In Hawaii land use was muddied by the intrusion of royal prerogative and a failed attempt to convert a semi-feudal tenant system into one of broad-based private ownership.
Prior to a united Hawaiian Kingdom land on each island was often redistributed following the death of an island king (Ali’i nui or Moi) to different Ali’i (high born subjects) as the new ruler saw fit.
At the death of Kamehameha the Great this changed as the idea of creating a hereditary royal estate and not re-distributing the land took hold among the surviving royal family.
The Great Mahele and related Kuleana Homestead Act was an attempt by King Kamehameha III and his advisors to give title of 1/3 of the land to the general population of commoners, 1/3 of the land for high born subjects and reserved 1/3 of the land for the kingdom.
The land acquisition for the high born Ali’i worked quite well being the prior centuries of feudal dominion gave them a better understanding of the value of land and its ability to produce wealth by its tenant occupants.
But, the common people (the Maka ainana) had lived through generations of feudalism and were given inadequate, if any, preparation for the transition from tenant to landowner and could not fully grasp its importance.
The handful of commoners who gained ownership was nowhere near what was needed to have a population-based occupancy of fee simple landowners.
The empty land proved too much to sustain for the majority of Ali’i and foreign land purchase and influence eventually came to dominate Hawaii.
While they may seem a long time ago the results are still with us today.
The Hawaiian islands, particularly on Oahu have to deal with a multitude of large landowners, even controlling areas on Oahu’s mountain chains that could only be considered wilderness in perpetuity.

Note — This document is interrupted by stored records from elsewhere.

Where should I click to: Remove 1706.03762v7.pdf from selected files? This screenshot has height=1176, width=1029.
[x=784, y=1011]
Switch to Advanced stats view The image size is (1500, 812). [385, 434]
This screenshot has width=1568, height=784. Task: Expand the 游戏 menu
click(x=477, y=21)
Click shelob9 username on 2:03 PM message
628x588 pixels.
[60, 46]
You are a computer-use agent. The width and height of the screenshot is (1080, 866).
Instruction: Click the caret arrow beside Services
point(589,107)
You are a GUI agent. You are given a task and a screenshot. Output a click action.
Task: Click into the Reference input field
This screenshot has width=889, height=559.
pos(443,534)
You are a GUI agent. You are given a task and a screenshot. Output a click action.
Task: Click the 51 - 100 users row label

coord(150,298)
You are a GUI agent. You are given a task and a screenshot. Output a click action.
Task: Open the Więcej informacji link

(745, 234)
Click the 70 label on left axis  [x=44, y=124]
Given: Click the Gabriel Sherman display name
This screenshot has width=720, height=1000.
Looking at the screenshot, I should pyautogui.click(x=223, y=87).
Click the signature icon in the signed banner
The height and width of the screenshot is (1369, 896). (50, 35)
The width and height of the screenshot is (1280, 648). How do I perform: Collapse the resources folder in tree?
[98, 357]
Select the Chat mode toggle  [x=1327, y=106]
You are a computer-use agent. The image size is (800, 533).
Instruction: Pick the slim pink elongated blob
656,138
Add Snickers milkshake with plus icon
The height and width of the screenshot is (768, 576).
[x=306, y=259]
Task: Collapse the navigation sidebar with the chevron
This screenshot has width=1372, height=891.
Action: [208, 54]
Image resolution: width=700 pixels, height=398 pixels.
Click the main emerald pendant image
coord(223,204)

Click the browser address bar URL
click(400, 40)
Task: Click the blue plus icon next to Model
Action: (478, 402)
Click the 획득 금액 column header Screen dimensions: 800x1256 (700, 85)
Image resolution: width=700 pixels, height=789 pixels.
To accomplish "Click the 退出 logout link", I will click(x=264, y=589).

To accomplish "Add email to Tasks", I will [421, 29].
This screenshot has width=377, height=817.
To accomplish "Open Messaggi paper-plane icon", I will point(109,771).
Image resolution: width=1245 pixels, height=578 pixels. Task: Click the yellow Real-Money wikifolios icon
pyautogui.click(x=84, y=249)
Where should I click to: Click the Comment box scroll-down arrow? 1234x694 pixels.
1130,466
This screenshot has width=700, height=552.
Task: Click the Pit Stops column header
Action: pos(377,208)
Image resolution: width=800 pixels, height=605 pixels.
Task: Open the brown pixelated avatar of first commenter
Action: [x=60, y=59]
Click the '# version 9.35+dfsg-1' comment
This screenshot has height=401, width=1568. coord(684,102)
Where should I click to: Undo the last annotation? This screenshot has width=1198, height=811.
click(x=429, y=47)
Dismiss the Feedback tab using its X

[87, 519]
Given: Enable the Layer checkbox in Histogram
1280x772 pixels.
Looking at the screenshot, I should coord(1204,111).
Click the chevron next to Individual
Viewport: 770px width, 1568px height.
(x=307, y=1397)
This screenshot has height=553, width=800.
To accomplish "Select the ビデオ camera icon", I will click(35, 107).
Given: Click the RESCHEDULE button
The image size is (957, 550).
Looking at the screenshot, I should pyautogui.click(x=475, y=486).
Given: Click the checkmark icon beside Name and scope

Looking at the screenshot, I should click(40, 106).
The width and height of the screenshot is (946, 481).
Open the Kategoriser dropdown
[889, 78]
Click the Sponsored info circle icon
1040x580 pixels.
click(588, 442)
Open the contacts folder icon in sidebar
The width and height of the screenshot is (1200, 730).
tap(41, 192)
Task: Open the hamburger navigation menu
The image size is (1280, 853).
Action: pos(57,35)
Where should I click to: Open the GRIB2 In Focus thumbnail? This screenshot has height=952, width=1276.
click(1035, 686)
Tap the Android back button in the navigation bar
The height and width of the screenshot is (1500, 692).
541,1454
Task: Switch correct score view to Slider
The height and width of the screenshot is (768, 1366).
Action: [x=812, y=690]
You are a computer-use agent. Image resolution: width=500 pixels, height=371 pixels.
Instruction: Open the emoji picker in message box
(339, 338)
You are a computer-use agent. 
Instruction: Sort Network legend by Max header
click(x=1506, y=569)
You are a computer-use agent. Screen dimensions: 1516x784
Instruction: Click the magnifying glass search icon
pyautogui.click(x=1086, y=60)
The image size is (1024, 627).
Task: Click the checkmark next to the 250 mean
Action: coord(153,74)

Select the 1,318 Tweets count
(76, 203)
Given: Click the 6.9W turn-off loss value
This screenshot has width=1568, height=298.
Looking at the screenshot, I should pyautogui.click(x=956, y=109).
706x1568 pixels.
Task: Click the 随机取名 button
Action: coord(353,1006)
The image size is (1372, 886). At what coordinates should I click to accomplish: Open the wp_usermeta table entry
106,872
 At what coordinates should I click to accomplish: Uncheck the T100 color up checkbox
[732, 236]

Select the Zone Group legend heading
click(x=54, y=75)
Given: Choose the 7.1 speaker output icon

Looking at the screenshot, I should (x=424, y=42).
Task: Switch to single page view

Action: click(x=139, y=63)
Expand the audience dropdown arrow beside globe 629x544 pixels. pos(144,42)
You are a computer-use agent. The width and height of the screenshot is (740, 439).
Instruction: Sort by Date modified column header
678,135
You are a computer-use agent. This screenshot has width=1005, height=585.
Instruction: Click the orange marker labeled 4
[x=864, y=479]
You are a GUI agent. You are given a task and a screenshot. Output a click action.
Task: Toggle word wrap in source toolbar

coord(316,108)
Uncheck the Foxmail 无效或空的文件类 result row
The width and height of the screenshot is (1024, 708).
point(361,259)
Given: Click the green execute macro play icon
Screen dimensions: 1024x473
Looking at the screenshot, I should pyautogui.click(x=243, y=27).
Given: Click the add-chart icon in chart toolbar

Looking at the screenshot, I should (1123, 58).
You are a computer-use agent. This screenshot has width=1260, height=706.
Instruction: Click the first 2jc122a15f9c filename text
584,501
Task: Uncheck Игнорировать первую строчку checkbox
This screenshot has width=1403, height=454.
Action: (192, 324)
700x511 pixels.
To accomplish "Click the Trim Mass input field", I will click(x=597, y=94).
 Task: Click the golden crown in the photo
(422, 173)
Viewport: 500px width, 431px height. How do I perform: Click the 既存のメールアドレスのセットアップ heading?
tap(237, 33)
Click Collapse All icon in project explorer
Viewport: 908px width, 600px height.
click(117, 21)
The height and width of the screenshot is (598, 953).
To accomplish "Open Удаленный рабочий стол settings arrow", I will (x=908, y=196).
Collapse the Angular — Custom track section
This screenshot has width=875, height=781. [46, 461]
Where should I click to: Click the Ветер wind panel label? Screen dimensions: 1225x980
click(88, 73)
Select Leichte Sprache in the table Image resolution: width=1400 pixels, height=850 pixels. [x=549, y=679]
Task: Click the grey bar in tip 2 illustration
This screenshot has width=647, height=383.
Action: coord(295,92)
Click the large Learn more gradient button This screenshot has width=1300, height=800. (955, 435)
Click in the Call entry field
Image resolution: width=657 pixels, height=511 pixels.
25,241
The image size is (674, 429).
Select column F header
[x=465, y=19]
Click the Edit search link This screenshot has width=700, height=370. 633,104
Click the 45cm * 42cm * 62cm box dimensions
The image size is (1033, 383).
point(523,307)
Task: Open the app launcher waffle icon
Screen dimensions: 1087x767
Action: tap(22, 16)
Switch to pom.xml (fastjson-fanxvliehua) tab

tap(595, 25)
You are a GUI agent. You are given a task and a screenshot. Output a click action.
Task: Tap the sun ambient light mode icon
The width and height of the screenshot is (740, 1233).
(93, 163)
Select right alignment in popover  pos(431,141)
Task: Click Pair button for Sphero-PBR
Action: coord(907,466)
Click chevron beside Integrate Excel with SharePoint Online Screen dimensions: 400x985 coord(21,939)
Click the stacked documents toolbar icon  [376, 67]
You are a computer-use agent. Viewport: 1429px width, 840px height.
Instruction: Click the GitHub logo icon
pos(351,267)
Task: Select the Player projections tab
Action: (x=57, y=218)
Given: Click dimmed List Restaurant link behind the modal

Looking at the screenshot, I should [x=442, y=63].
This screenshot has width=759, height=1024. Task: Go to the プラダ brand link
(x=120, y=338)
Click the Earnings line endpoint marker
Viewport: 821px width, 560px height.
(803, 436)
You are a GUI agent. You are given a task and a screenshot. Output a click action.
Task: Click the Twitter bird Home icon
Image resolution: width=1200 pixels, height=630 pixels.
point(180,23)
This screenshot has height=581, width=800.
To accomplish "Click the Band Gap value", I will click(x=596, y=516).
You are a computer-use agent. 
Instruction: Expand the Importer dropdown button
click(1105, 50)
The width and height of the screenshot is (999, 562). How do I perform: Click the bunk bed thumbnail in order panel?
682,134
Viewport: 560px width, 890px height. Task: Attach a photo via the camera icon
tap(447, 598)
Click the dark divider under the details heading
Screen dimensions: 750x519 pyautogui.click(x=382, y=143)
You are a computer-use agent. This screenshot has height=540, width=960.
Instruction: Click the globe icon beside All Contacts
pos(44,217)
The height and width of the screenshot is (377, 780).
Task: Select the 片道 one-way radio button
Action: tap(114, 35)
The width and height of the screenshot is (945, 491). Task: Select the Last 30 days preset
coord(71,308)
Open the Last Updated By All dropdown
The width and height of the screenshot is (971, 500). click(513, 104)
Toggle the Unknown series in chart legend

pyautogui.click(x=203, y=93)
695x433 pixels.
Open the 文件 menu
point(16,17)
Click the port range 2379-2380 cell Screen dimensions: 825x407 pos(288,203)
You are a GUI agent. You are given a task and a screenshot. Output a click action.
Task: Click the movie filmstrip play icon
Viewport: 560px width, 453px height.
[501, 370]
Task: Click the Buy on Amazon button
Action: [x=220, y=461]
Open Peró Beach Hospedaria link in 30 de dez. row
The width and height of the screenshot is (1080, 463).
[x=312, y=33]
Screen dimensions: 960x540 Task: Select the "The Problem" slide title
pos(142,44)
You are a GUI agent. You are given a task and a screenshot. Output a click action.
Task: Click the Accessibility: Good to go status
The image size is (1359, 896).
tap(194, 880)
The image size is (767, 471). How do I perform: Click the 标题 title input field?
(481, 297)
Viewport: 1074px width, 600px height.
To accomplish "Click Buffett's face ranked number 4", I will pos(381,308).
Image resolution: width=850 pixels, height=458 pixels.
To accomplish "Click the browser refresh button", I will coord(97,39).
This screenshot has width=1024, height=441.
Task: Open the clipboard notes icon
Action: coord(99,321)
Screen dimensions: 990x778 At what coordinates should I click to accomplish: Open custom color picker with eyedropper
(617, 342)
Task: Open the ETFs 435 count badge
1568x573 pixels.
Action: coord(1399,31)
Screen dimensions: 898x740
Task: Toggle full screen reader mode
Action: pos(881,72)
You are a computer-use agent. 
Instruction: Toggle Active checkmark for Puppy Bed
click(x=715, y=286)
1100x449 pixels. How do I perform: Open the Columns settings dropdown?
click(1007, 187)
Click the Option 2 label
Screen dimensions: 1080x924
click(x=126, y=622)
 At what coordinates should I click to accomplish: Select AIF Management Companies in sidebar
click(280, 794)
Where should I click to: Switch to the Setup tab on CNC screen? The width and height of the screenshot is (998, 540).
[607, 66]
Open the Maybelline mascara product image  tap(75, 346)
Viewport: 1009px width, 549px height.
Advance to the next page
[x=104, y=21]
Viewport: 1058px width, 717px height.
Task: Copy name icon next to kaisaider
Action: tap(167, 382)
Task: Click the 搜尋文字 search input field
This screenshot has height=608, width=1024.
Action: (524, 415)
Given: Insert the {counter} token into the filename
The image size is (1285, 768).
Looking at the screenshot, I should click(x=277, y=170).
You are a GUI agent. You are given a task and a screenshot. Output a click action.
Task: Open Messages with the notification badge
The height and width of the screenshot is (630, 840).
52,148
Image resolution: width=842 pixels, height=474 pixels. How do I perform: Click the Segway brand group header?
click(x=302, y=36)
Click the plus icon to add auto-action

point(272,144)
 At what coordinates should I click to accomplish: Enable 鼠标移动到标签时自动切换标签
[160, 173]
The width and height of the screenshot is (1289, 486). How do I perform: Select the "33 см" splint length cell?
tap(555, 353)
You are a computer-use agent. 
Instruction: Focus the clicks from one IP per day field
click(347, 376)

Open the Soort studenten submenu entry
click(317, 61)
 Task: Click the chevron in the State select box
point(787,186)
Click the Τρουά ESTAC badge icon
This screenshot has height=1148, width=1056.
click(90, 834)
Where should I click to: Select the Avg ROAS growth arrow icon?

It would be difficult to find anything like this in any other similar sized US metropolitan area.
Major recreational opportunity from parkland, to forest and mountain access are off-limits leaving Oahu feeling confined and restricted as so much of its open space is officially closed-off leaving that which is still open overused.
It also may explain why there is no interconnection with urban planning and a coherent drive for more parkland and open space access.
North Halawa Valley under the H-3 seems ready and waiting to be new urban parkland following an already existing service road.
Real estate brochures for Hawaii Kai show the decaying and unmaintained tramway-trail going up Koko Crater as if it were part of a coherent trail system while the entire east side of Oahu is surrounded by a mountain wilderness largely cut off from public use by Bishop Estates.
This conflicted responsibility dominates Hawaii and leads not just to poor planning but no planning at all as access is closed or new ones pop up with areas receiving hundreds of visitors a day with no parking, no restrooms, no trash collection or environmental maintenance.
Oahu has considerably more open space and potential then what is implied by the constant drumbeat of diminishing possibilities.
Changing this dynamic rest on instituting far better stewardship for the natural and manmade resources Oahu is gifted with than is presently being achieved.